Regie: Lisa Weber, Buch: Lisa Weber/Roland Stöttinger

Der österreichische Dokumentarfilm „Jetzt oder morgen“ gehört neben „Kids Run“ und „One of these Days“ zu den Filmen, die einen vorurteilsfreieren Blick auf die Armut werfen. Wir nehmen am ereignislosen Alltag einer Wiener Familie teil, deren Leben im Kreis verläuft.

Die etwa 20-jährige Claudia, die schon mit 15 ihren Sohn Daniel bekam, lebt mit ihm und ihrem Bruder Gerhard bei der Mutter in einer engen Wiener Sozialwohnung.

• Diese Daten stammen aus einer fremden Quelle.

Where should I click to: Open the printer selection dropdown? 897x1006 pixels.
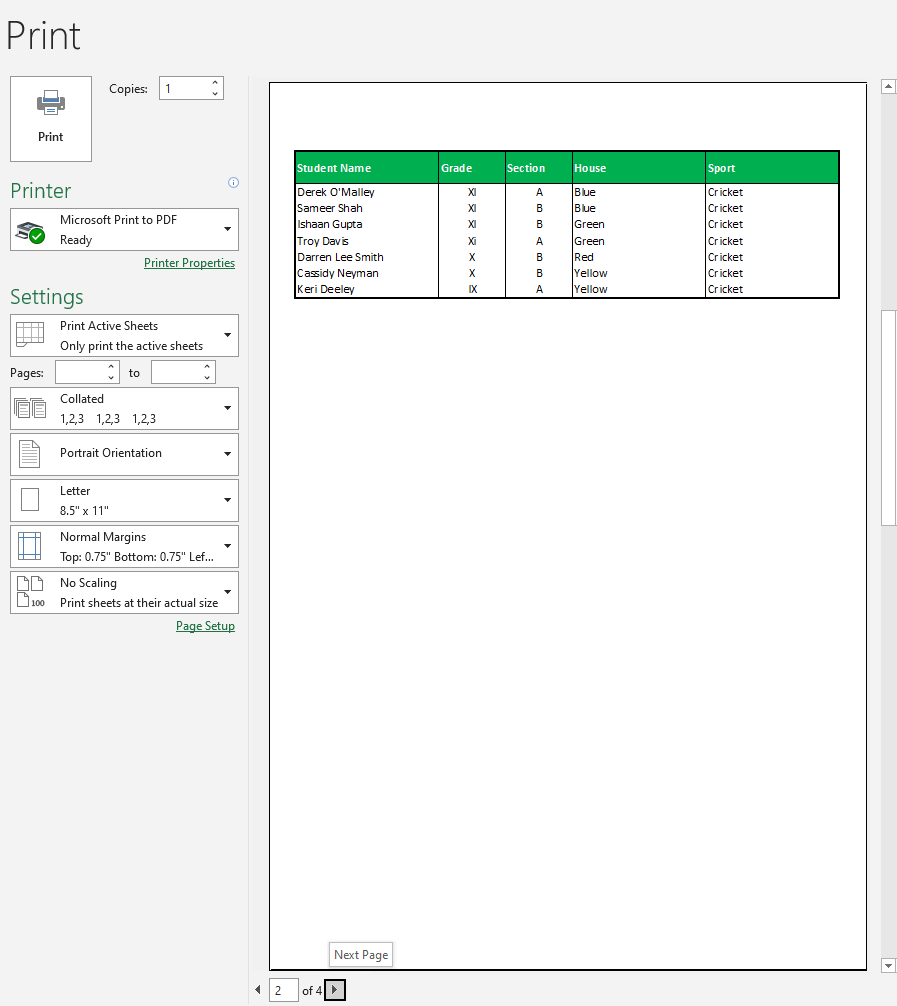tap(227, 229)
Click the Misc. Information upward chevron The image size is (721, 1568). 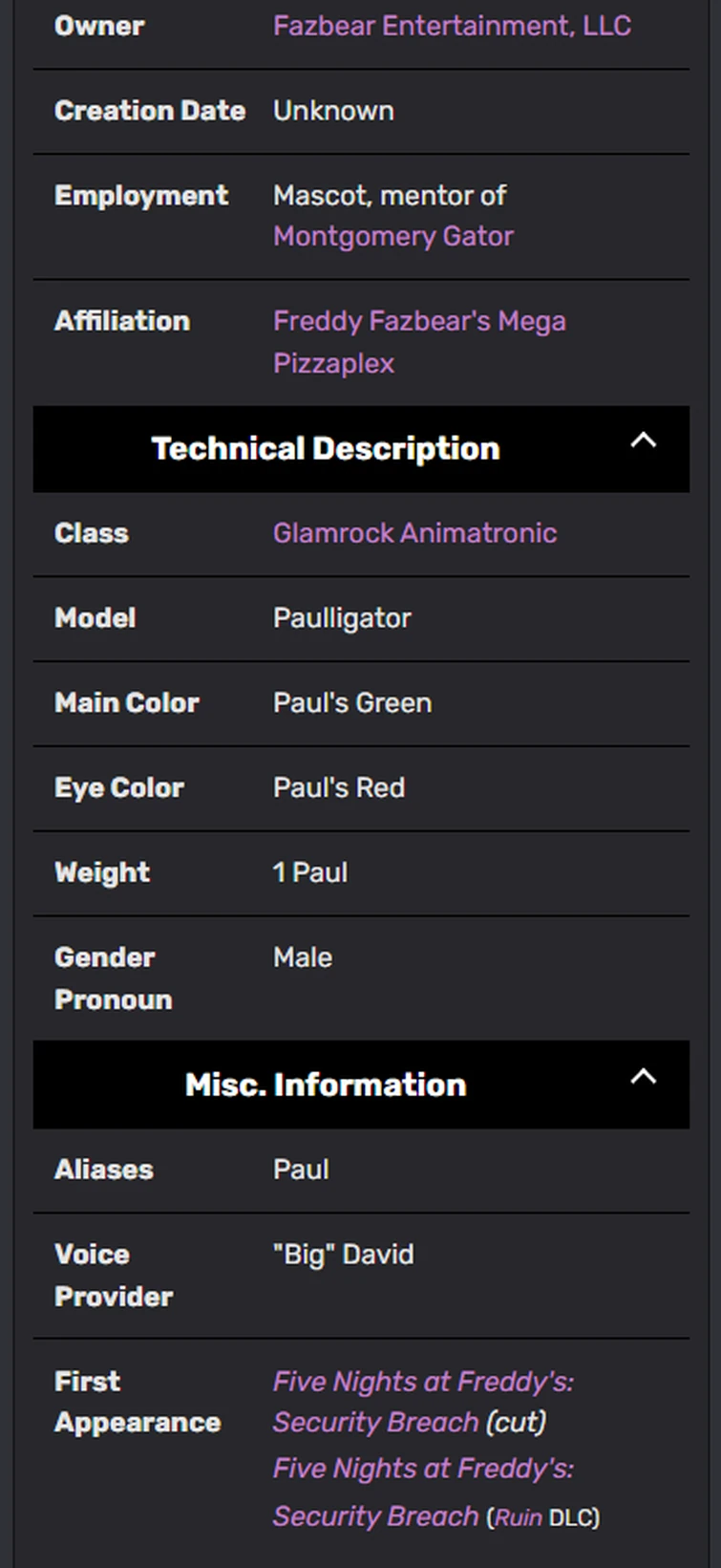tap(644, 1076)
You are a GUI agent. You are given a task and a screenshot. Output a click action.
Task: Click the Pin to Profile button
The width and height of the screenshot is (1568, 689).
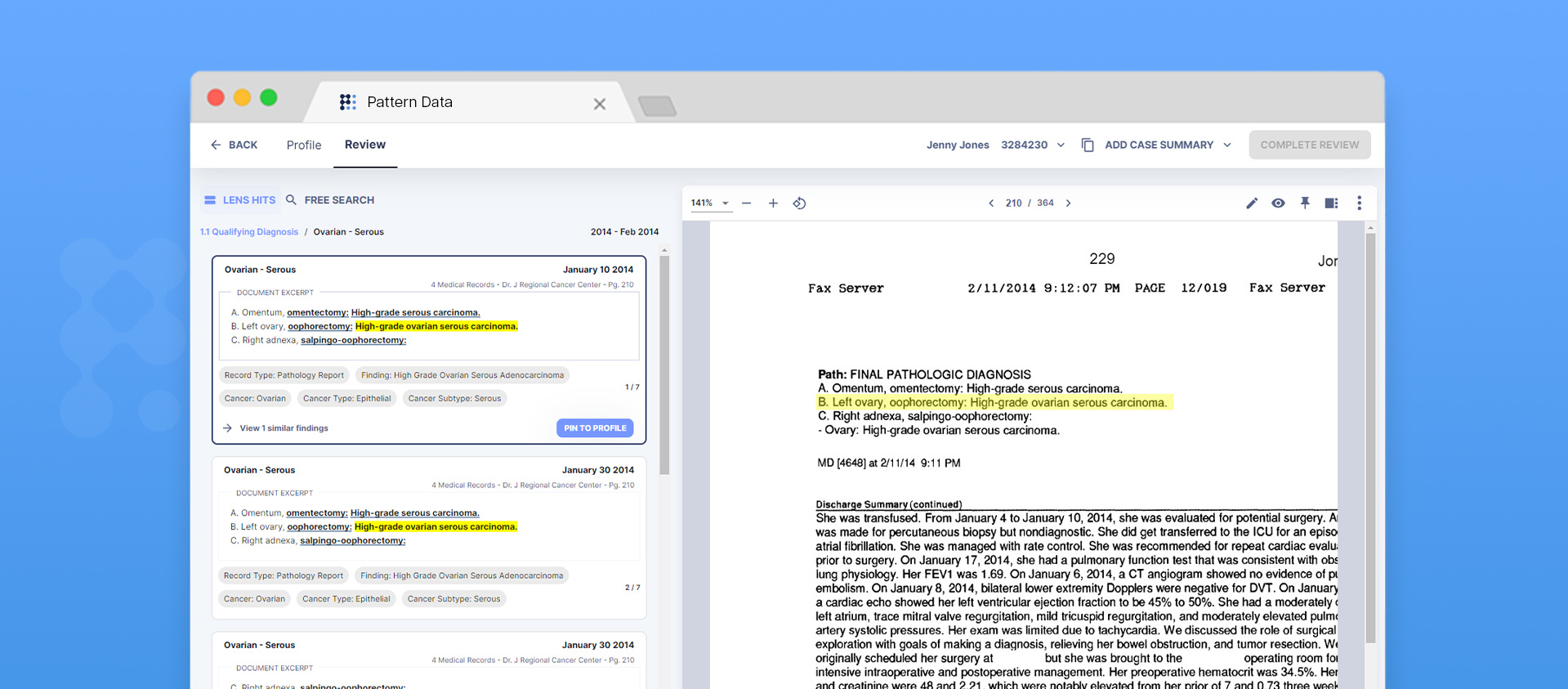(595, 428)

Sie hat keinen richtigen Schulabschluss, keine Ausbildung und schickt Bewerbungen, von denen sie weiß, dass ihr dafür die nötigen Voraussetzungen fehlen. Das Versäumte nachzuholen, ist mehr ein Wunsch als ein wirklicher Wille, und so vergeht die Zeit, ohne dass sich irgendetwas bewegt.

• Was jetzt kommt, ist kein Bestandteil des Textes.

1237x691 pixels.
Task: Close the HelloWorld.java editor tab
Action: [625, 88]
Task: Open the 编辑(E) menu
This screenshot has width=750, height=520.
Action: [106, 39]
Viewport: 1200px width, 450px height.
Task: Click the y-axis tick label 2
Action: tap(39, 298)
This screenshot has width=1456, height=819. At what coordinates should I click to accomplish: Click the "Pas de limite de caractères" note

Die Mutter bezieht eine kleine Invalidenrente. Auch Gerhard scheint keine oder keine feste Arbeit zu haben. Der Film lässt nahezu physisch die schrecklichen Folgen miterleben, wenn Menschen wissen, dass die Gesellschaft sie nicht braucht. Aus der Lethargie hilft keine laue Sozialmaßnahme, die nur das „Gefühl“ des Gebrauchtseins vermittelt, auch kein kerniges ‚Reiß Dich mal zusammen!‘ oder gar Bestrafung nach versäumtem Amtstermin.

Viel Zeit hätten sie, aber trotzdem kein Leben, bringt Gerhard die trostlose Situation auf den Punkt. Als er an einer Stelle bitter erklärt, seiner Familie sei sein Geburtstag egal (was sich als Irrtum herausstellt), verrät er seine Empfindlichkeit.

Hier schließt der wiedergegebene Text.